On the morning in question, when they came to the crossing and found it closed, he notified an employee of the railroad to remove the cars, but there was no engine in sight; assisted by this one railroad man, plaintiff and his three men, by the use of fence rails for levers managed to push the cars from the crossing far enough to permit the passage of his teams. The plain*523tiff’s testimony is that the whole time of the delay after the notice was twenty-five to fifty-five minutes. There was no dispute as to any fact except the time; defendant called the one railroad employee who assisted in pushing the cars from the crossing, and he testified he did not think the time the cars were on the crossing after notice was over five minutes. He did not fix the time by a timepiece, while plaintiff’s witnesses did.

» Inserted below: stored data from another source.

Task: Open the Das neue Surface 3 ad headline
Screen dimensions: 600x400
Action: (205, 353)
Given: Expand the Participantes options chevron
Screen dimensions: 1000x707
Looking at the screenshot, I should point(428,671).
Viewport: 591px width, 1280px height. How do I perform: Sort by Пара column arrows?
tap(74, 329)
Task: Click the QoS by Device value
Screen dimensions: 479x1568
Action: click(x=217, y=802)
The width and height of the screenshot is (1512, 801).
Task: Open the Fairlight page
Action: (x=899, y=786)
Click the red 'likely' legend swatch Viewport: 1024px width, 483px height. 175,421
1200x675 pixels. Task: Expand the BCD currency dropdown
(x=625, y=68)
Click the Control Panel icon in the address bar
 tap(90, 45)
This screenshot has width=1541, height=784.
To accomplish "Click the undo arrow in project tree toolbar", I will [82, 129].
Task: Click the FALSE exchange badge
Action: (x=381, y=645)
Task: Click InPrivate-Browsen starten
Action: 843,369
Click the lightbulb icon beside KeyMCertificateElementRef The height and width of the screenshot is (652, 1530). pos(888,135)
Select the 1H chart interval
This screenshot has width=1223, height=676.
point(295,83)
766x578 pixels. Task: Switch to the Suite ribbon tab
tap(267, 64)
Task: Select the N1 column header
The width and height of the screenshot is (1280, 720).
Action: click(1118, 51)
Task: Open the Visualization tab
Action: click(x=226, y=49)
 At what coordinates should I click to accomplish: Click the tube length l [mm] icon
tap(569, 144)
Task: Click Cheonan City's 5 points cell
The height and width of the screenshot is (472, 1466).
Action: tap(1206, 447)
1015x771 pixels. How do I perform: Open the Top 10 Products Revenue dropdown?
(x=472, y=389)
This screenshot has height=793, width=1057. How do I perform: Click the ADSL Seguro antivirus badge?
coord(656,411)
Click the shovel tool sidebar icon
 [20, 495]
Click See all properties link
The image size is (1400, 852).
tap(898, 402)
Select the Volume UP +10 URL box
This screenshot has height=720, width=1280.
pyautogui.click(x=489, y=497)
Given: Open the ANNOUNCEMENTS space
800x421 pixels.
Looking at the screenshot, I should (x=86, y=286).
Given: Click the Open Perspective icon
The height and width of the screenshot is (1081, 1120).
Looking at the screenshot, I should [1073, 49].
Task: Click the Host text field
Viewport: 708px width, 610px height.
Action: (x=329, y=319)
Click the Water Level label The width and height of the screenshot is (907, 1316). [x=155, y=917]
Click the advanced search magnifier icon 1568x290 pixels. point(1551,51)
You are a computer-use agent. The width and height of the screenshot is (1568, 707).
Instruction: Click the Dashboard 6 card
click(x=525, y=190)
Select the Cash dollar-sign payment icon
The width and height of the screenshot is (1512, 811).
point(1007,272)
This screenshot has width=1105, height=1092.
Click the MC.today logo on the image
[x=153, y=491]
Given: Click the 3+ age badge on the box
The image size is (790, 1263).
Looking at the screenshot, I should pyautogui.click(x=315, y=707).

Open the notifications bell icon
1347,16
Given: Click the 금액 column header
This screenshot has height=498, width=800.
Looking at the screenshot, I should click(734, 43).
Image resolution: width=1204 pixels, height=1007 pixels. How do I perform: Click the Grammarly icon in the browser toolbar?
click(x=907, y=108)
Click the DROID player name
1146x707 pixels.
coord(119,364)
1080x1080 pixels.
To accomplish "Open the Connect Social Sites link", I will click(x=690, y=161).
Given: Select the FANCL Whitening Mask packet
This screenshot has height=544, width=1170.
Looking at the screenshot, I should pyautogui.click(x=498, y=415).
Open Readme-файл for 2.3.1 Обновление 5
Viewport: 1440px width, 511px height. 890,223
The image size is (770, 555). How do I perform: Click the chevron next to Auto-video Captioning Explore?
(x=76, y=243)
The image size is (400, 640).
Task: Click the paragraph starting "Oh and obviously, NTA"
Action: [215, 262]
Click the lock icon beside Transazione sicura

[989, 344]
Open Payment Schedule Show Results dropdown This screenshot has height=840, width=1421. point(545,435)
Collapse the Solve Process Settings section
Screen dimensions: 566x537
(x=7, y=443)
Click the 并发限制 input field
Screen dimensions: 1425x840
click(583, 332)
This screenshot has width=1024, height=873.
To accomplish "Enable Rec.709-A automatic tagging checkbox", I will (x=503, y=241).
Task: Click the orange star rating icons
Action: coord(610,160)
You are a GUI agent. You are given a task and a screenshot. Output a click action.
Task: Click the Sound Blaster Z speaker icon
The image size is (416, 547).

The plaintiff brought suit to recover the penalty imposed for the obstruction of crossings by the 2d section of act of 1851. That reads thus:

“ Any chartered railroad company in this commonwealth, obstructing or impeding the free use or passage of any private road or crossing place, by standing burden cars or engines or placing other obstructions on any railroad, whenever any private road or crossing may be necessary to enable the occupant or occupants of land or farms to pass over any railroad with horses, cows, hogs, sheep, carts, wagons and implements of husbandry, shall for every such offense, after any agent or other person in the employment' of any railroad company shall have received at least fifteen minutes verbal notice to remove burden cars, engines or other obstructions from any private roads or crossing place that may pass over any railroad, be liable for a penalty of thirty dollars, which shall be for the use of the per son or persons aggrieved and which shall be recovered,” etc.

The case was brought into the court below by appeal from the judgment of a magistrate. After hearing the evidence, the judge instructed the jury thus: “ The only question in this case for your, determination is, how long the obstruction of the passage by the cars existed. If it was more than fifteen minutes, if notice had been given, then your verdict must be for plaintiff. If it was not, then it must be for defendant.” The verdict and judgment were for plaintiff.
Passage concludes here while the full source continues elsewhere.